Identify, in the records below, every line where the string "computer" appears, and copy each such line.

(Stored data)
_ _ _ _ _ _ _
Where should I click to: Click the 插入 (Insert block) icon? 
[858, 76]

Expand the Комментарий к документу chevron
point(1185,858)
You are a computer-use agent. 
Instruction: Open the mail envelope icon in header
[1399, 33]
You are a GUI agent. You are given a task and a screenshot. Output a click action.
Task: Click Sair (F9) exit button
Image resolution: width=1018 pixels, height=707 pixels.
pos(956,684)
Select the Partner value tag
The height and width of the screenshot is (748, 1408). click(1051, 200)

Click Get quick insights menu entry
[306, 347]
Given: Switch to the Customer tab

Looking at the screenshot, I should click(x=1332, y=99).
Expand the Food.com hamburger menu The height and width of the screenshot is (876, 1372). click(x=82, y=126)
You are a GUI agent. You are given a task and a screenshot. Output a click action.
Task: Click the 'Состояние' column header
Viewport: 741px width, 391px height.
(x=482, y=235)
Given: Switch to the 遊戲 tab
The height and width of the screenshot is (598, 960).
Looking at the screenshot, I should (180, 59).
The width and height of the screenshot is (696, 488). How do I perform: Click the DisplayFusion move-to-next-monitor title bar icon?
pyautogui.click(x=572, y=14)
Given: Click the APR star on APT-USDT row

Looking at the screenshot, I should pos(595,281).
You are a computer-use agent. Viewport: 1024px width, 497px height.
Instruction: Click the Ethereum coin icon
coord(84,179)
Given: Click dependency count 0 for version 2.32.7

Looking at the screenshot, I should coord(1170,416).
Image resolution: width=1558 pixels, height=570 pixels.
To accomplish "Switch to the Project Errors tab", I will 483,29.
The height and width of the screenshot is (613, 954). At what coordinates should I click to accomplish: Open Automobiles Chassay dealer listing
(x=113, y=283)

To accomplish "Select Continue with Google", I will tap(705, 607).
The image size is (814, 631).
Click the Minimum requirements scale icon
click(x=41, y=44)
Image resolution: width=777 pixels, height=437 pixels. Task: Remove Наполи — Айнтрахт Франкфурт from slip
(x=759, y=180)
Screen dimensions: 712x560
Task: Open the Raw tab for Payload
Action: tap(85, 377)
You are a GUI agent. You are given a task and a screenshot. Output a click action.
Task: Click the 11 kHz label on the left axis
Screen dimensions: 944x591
_ _ _ _ _ _ _
▶ [WRITTEN SOLUTION]
You are a computer-use agent. 
You are a computer-use agent. Viewport: 1024px width, 497px height.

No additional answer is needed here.